What is needed: Restate the data word for word and leave the images out.

Extracted records
━━━━━━━━━━━━━━━━━━━━

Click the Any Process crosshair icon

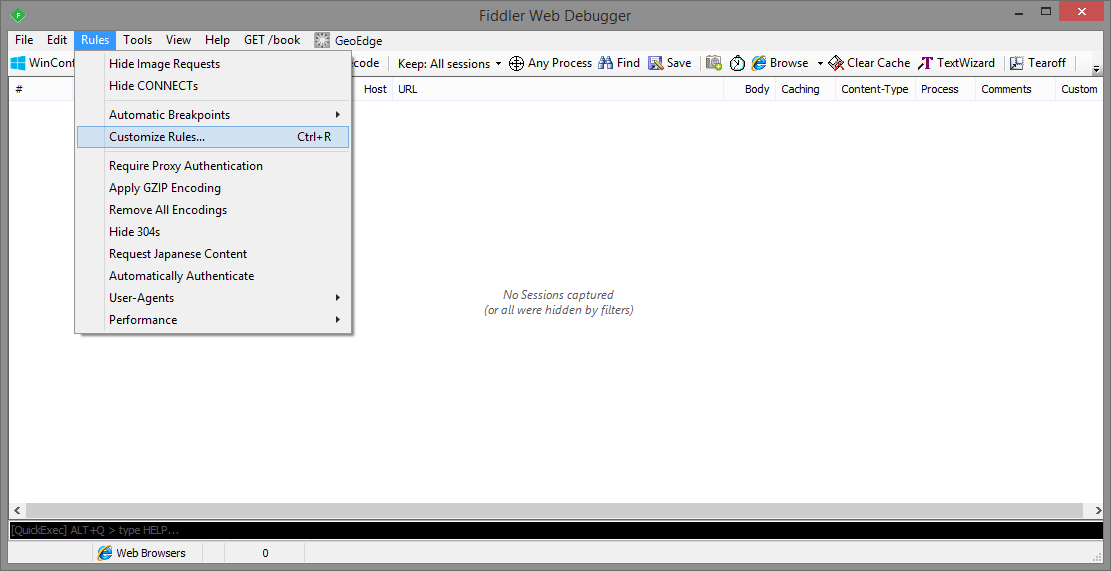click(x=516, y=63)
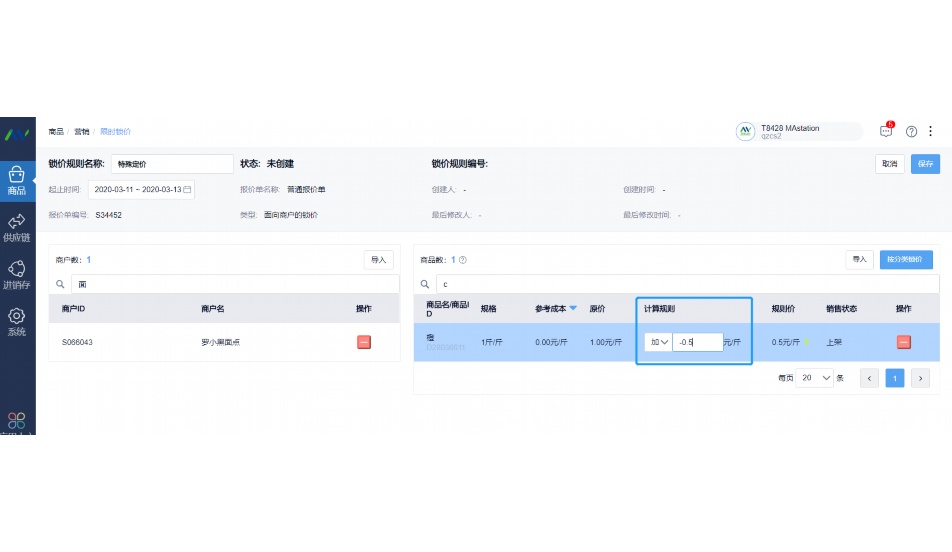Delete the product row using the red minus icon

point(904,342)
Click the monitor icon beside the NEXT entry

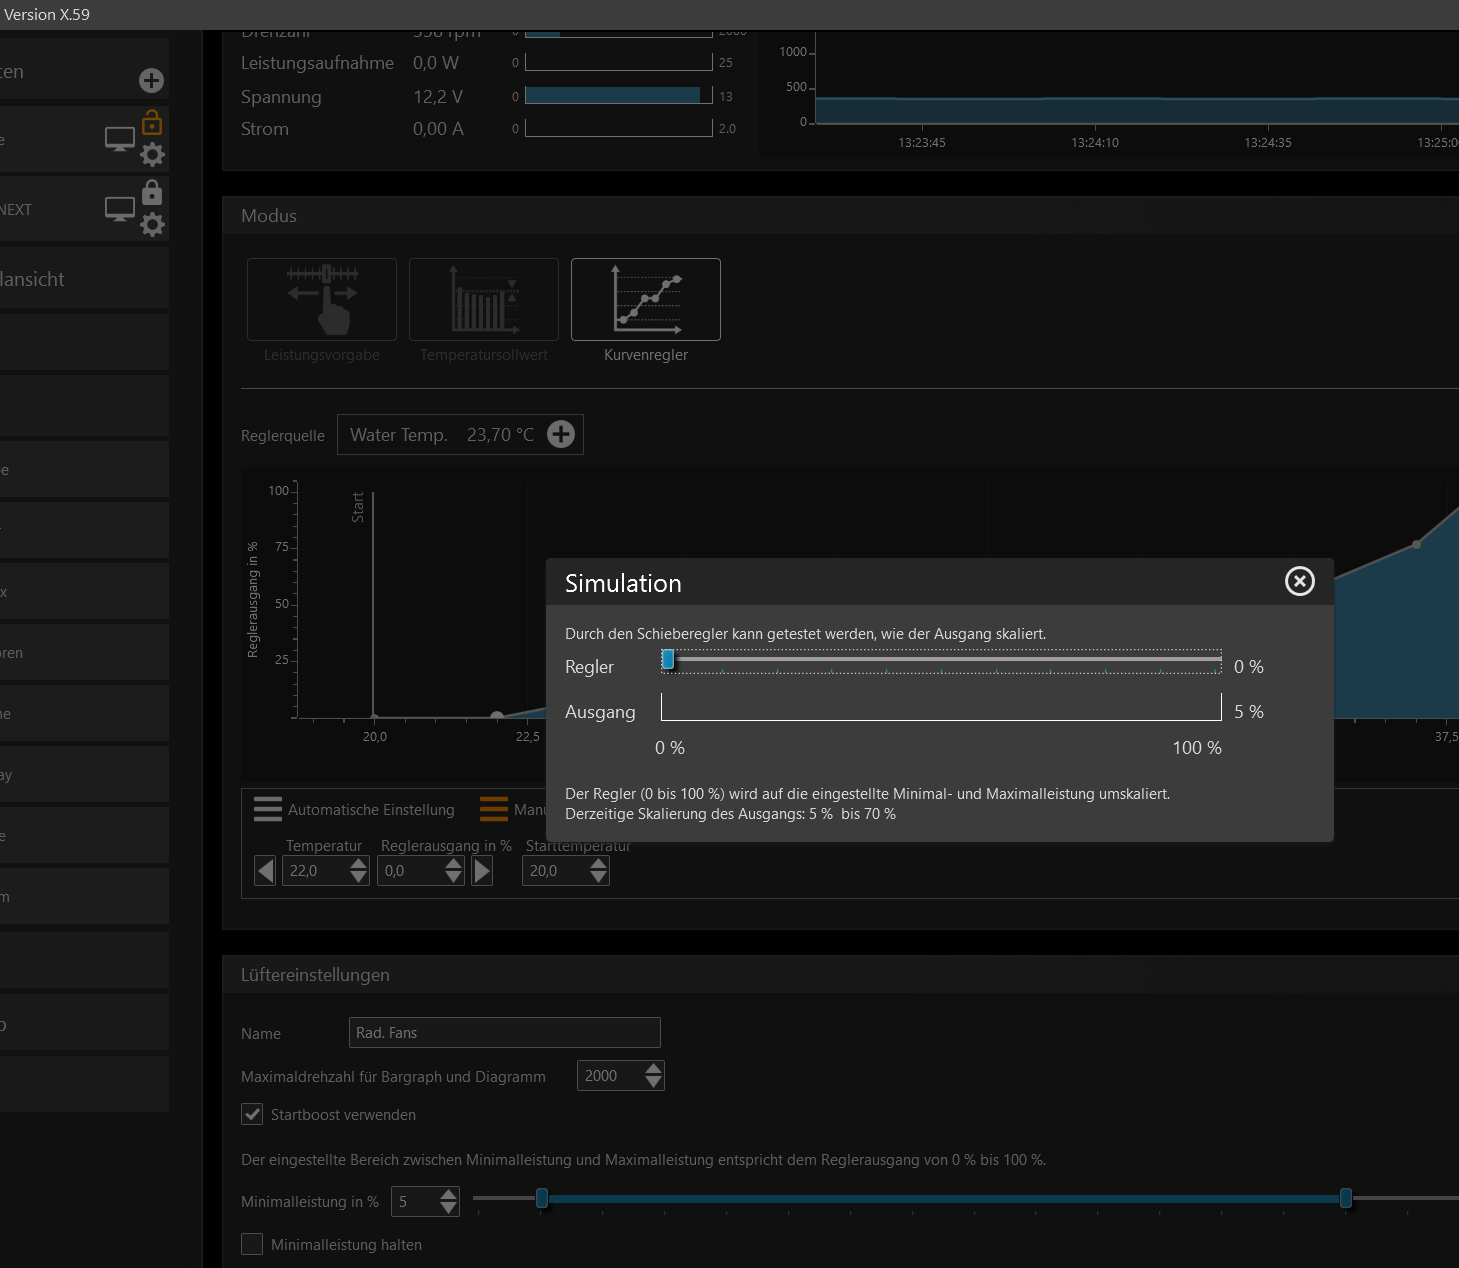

━━━━━━━━━━━━━━━━━━━━

Reply:
Click the Any Process crosshair icon

click(x=516, y=63)
Delete the product row using the red minus icon

point(904,342)
Click the monitor icon beside the NEXT entry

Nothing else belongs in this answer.